(YOUR ASSIGNMENT)
From the first line onward, reproduce the records exactly; the final line to include is the one holding "Open the Watermark gallery in Page Background".

(GIVEN DATA)
▼

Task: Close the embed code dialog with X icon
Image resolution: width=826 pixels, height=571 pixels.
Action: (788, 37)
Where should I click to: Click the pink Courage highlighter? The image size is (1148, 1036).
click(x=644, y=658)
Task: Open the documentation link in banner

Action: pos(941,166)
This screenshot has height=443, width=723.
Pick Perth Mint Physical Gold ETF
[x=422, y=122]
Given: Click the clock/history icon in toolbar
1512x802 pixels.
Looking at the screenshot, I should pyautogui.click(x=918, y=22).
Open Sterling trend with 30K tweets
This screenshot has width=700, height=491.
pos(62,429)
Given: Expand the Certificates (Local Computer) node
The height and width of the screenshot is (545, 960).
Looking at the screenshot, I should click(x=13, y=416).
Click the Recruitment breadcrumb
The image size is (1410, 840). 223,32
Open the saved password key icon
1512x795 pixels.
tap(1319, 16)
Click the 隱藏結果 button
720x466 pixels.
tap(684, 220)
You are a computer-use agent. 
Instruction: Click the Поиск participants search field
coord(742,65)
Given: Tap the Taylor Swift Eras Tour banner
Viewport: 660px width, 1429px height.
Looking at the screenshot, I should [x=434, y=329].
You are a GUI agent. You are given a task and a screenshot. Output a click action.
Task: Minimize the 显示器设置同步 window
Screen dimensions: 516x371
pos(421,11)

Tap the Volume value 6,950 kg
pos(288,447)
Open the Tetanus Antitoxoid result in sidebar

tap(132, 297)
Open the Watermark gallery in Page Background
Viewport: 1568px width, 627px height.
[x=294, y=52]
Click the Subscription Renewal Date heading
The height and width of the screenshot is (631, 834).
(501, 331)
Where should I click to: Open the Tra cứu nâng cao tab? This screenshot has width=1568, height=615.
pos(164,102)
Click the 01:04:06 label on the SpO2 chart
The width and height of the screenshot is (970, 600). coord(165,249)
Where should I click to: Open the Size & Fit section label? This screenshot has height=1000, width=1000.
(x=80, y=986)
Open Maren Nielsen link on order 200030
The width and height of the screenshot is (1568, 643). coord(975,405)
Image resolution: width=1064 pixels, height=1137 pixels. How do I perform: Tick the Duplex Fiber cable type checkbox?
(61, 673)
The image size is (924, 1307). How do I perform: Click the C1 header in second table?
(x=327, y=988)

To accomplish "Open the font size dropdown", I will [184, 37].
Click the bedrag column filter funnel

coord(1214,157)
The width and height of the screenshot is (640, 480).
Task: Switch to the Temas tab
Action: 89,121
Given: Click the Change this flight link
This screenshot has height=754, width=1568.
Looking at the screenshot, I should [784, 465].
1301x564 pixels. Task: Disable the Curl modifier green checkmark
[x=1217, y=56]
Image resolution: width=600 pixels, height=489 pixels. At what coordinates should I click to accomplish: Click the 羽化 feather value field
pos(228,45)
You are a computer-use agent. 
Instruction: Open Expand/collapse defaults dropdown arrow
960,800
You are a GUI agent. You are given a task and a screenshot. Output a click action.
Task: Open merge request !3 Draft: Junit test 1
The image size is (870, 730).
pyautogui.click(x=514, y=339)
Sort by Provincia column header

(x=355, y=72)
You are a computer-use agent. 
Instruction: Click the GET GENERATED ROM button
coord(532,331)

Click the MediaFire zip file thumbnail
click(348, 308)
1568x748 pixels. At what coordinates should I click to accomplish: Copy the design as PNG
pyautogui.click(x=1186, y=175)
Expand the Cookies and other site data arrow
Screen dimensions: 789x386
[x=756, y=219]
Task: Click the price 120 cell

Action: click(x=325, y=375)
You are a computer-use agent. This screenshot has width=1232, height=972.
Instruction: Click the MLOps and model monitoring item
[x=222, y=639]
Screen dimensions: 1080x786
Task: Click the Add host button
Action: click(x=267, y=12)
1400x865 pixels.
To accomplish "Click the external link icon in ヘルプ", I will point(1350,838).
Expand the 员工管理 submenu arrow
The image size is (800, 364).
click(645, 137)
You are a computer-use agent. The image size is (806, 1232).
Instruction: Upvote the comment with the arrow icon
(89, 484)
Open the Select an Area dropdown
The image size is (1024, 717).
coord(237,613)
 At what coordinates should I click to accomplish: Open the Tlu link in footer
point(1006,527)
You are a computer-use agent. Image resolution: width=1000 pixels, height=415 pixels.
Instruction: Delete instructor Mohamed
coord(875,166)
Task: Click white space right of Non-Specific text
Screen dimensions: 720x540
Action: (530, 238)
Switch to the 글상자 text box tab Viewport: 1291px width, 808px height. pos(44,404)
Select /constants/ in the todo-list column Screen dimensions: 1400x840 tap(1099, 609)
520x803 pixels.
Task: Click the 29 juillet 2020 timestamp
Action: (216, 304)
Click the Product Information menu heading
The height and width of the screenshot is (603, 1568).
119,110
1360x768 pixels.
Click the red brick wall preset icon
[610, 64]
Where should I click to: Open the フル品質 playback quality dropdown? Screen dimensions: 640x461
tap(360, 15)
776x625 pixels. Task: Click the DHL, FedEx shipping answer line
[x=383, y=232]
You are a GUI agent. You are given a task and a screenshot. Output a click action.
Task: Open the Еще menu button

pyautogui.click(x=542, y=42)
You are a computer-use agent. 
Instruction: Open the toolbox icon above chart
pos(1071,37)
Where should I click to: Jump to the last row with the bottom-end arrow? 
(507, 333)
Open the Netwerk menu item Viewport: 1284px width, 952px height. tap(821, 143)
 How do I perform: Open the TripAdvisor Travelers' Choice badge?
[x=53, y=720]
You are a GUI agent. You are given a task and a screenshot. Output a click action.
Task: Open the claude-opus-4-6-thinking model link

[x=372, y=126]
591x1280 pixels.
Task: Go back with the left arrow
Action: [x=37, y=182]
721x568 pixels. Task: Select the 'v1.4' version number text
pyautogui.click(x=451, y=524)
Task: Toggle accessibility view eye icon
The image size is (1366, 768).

▲

(REPLY TO THE EXERCISE)
Task: Close the embed code dialog with X icon
Image resolution: width=826 pixels, height=571 pixels.
Action: (788, 37)
Where should I click to: Click the pink Courage highlighter? The image size is (1148, 1036).
click(x=644, y=658)
Task: Open the documentation link in banner

Action: pos(941,166)
This screenshot has height=443, width=723.
Pick Perth Mint Physical Gold ETF
[x=422, y=122]
Given: Click the clock/history icon in toolbar
1512x802 pixels.
Looking at the screenshot, I should pyautogui.click(x=918, y=22).
Open Sterling trend with 30K tweets
This screenshot has width=700, height=491.
pos(62,429)
Given: Expand the Certificates (Local Computer) node
The height and width of the screenshot is (545, 960).
Looking at the screenshot, I should click(x=13, y=416).
Click the Recruitment breadcrumb
The image size is (1410, 840). 223,32
Open the saved password key icon
1512x795 pixels.
tap(1319, 16)
Click the 隱藏結果 button
720x466 pixels.
tap(684, 220)
You are a computer-use agent. 
Instruction: Click the Поиск participants search field
coord(742,65)
Given: Tap the Taylor Swift Eras Tour banner
Viewport: 660px width, 1429px height.
Looking at the screenshot, I should [x=434, y=329].
You are a GUI agent. You are given a task and a screenshot. Output a click action.
Task: Minimize the 显示器设置同步 window
Screen dimensions: 516x371
pos(421,11)

Tap the Volume value 6,950 kg
pos(288,447)
Open the Tetanus Antitoxoid result in sidebar

tap(132, 297)
Open the Watermark gallery in Page Background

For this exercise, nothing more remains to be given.